This simple and comforting recipe for Creamy Italian Chicken is not meant to be a gourmet treat. It is delicious and flavorful and perfect on a cold fall or winter night. I often add a package of baby carrots for more color and nutrition. Some chopped garlic is good too.
This tasty recipe is rich and creamy because it uses condensed soup and cream cheese. It's excellent served over hot cooked rice, couscous, or pasta. Add a nice green salad tossed with sliced mushrooms and some grape tomatoes, with a vinaigrette dressing, and some crisp garlic toast for a complete meal.
- 1 (2 pounds boneless, skinless chicken breasts
- 1/4 cup butter, melted
- 1 (8-ounce) block cream cheese, softened, cut into cubes
- 1 teaspoon dried chives
- 10.75 ounce) can condensed cream of onion soup
- 1 (0.7 ounce) package dry Italian Salad Dressing mix
- 1/4 cup water
- 1 teaspoon dried Italian seasoning
- 1/8 teaspoon pepper
- Gather the ingredients.
- Cut the chicken breasts into wide strips and place into a 3 to 4 quart crockpot.
- In a medium bowl, combine the melted butter, softened cream cheese, canned condensed soup, Italian dressing mix, water, Italian seasoning, and pepper and stir until blended. Pour this mixture over the chicken in the crockpot.
- Cover and cook on low for 6 to 8 hours or until the chicken is thoroughly cooked to at least 165°F, tested with a meat thermometer. Stir well, then serve over hot cooked pasta or rice.
I've had some comments that the sauce in this recipe isn't thick enough. If that's the case, combine 2 tablespoons cornstarch with 2 tablespoons cold water and blend until smooth. Stir into the crockpot and cook on high for 10 minutes until the sauce thickens.
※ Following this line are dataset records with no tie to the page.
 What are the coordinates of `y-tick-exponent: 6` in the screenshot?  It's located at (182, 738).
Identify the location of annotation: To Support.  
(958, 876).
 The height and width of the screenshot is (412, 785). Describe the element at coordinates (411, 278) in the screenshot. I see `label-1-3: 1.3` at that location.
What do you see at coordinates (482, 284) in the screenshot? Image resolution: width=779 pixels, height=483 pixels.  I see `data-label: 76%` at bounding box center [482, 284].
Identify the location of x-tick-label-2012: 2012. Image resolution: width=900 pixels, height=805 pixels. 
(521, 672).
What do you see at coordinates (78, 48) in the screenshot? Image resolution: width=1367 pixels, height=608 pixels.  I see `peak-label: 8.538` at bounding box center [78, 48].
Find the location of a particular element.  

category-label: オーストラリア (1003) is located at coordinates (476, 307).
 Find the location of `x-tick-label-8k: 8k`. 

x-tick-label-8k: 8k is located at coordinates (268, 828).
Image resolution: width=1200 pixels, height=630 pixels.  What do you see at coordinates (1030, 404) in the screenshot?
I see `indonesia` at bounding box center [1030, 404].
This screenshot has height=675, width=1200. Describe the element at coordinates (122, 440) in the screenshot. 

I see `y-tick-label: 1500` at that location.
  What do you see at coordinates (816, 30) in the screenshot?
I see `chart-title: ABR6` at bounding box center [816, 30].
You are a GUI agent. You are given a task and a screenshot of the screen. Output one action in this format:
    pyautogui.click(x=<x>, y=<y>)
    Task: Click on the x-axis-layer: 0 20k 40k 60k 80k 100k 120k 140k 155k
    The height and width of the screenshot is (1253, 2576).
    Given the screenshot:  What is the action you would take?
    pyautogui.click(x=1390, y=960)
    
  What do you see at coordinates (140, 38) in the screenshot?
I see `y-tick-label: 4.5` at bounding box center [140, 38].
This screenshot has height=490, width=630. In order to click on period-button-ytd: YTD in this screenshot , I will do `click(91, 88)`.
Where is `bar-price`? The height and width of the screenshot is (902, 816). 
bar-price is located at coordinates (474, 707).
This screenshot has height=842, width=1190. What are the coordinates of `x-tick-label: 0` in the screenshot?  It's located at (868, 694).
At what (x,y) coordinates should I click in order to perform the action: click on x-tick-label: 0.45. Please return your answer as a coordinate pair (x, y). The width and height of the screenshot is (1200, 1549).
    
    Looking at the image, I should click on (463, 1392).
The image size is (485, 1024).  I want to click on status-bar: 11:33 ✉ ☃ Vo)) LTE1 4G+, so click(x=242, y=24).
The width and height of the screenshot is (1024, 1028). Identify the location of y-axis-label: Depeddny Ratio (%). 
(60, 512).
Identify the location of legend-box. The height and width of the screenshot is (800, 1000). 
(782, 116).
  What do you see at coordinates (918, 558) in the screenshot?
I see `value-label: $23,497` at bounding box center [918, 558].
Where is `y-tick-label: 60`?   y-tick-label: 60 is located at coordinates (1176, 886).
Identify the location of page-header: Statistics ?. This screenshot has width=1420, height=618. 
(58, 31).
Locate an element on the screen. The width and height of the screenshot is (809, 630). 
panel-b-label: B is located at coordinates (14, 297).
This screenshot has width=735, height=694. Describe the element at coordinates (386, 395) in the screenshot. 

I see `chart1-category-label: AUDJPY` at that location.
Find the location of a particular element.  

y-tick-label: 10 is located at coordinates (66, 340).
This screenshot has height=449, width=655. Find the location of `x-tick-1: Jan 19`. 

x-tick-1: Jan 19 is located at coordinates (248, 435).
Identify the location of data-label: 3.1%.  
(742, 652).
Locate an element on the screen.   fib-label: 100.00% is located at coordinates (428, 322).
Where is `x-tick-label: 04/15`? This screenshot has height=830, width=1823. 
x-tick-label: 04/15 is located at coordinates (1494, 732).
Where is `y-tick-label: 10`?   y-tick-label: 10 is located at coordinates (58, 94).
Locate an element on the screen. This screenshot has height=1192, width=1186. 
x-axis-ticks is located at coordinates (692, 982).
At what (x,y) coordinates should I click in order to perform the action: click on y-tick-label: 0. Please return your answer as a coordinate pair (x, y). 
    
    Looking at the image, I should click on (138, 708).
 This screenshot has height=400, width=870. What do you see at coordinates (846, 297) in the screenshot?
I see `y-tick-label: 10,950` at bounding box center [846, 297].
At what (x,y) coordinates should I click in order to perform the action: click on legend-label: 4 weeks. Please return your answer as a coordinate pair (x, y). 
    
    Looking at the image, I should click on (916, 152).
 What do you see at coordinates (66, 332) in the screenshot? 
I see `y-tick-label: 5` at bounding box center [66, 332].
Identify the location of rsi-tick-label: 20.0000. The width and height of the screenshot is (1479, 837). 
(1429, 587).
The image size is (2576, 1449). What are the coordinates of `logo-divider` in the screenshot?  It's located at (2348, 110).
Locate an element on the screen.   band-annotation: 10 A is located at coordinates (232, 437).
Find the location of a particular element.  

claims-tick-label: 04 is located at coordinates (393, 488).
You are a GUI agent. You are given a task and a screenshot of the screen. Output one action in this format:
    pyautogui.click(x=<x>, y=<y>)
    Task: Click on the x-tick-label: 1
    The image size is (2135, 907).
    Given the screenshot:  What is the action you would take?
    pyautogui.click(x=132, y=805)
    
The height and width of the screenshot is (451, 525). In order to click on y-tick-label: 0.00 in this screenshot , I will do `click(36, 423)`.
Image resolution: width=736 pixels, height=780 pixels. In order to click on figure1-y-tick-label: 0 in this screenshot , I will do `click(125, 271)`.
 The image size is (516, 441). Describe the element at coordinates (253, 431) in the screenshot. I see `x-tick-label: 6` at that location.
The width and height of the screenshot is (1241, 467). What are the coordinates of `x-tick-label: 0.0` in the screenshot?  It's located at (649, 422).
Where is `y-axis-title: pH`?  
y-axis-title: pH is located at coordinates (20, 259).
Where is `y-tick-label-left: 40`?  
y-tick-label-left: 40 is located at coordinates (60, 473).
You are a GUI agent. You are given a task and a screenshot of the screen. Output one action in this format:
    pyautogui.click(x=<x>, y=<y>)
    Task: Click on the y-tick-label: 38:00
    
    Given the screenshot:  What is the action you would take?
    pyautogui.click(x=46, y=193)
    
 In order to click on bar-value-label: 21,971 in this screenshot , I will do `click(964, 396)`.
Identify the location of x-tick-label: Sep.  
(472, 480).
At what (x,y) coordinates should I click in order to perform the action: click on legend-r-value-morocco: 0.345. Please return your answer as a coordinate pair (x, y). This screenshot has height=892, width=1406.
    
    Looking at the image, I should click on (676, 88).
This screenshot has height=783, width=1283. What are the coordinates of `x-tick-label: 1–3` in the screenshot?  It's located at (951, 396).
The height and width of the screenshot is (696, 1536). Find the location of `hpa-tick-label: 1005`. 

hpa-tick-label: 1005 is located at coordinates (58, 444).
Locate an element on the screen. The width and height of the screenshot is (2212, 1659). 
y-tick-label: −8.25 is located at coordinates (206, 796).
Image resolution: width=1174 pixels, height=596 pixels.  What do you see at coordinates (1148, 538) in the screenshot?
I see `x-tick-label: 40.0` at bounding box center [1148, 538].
You could add vegetables to this recipe to make it a one-dish meal. A package of baby carrots, or a cup of chopped onion should be placed under the chicken and cooked for the full time. Add sliced mushrooms to the crockpot in the last 2 hours. And add sliced bell peppers or zucchini during the last hour of cooking for more nutrition.